CMIP mimics each of the interactions made by the two carboxyl groups of EPSP. When the protein coordinates from the ternary and CMIP structures are overlaid, the positions of the oxygen atoms of the two carboxylate groups from each ligand superimpose almost exactly. Both EPSP and CMIP possess two carboxylate groups separated by a five atom chain in a trans configuration, and this simple motif appears to be a major determinant of the binding of each molecule. One difference however, is that in EPSP the majority of the five linker atoms, and all of those within the EPSP ring, are saturated and are sp3 hybridised. In contrast, three of the five linker atoms in CMIP come from the phenyl ring, and therefore the majority of the linker in this case is unsaturated and sp2 hybridised. Although the carboxymethoxy chain has two sp3 hybridised atoms, these are almost coplanar with the inhibitor phenyl ring. The inhibitor, therefore, represents a second method of placing the two vital carboxylate groups in the appropriate positions to make the interactions corresponding to those of EPSP. Lacking the saturated ring system of EPSP, and the subsequent kink at C5, the inhibitor compensates with an almost planar system in which several of the bonds within the five atom linker are shorter than those in EPSP itself. Despite this, the distance between the carbon atoms of the carboxylate groups in CMIP (7.2 Å) is slightly longer than in EPSP (7.0 Å)—this suggests that there is the potential to improve the affinity of the inhibitor by shortening this distance.

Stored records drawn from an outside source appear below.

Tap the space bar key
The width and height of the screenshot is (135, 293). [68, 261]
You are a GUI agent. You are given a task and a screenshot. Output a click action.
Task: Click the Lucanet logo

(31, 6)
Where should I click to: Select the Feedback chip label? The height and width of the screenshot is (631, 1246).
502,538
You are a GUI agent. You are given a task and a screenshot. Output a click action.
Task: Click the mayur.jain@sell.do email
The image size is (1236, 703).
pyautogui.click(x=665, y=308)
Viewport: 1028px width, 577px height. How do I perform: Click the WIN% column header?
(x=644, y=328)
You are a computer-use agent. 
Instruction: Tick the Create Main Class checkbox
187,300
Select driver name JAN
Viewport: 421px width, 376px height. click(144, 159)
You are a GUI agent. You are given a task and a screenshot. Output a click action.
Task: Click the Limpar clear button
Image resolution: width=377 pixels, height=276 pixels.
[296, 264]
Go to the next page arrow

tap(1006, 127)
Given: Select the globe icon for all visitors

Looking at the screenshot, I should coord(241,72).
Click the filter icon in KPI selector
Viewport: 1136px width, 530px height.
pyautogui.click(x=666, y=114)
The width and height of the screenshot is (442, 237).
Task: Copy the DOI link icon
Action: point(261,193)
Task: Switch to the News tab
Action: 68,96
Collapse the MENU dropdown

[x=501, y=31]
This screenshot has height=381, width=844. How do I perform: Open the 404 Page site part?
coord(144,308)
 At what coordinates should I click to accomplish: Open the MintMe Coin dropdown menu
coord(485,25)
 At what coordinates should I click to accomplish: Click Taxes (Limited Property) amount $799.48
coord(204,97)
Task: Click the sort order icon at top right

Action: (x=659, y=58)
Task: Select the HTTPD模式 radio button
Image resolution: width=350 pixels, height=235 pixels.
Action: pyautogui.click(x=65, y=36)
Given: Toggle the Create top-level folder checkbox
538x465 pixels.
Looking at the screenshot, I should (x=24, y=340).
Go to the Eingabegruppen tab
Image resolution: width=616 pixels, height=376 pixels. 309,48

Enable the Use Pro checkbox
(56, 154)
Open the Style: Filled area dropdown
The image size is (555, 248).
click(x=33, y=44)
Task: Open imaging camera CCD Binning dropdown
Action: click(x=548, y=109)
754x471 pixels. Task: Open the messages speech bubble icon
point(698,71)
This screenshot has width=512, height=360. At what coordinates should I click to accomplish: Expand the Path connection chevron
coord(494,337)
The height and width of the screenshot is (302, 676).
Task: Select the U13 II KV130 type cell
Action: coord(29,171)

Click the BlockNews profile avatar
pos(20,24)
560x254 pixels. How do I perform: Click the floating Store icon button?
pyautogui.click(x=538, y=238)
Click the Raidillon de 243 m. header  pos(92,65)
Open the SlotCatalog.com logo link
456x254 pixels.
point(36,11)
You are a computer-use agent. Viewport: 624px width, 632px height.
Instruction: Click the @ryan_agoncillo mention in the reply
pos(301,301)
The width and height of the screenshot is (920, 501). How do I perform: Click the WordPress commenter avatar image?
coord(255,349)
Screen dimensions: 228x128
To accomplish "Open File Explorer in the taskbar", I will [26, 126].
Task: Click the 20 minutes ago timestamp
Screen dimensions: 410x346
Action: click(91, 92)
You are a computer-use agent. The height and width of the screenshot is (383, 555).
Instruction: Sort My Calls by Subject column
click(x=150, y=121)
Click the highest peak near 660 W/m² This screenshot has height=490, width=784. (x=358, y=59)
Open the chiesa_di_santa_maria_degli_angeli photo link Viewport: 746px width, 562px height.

While the two carboxylate groups therefore overlay well, the remainder of the two molecules do not. Their central rings occupy quite different regions of the active site. Specifically, while the carboxylate which sits above FMN and interacts with His 110 in EPSP is the one which is directly attached to the central ring, the corresponding interaction in the inhibitor structure is made by the carboxylate which is not directly attached to the phenyl ring. The central rings of the two ligands therefore do not overlap at all. The central ring of the inhibitor sits considerably further out of the plane of the FMN rings than EPSP, and therefore comes into van der Waals contact with the main chain atoms of Ala 133 and Arg 134, as well as packing against the aliphatic portion of the sidechain of Arg 134. EPSP, in contrast, has a central ring which kinks in such away as to place several atoms (C1, C6 and pendant hydroxyl oxygen O21) close to the plane of the FMN rings. This does not bring these atoms close enough to the protein for any direct interactions, as discussed above, but it does bring EPSP closer in space to Arg 45 and Asp 339, both of which interact with O21 via a water molecule.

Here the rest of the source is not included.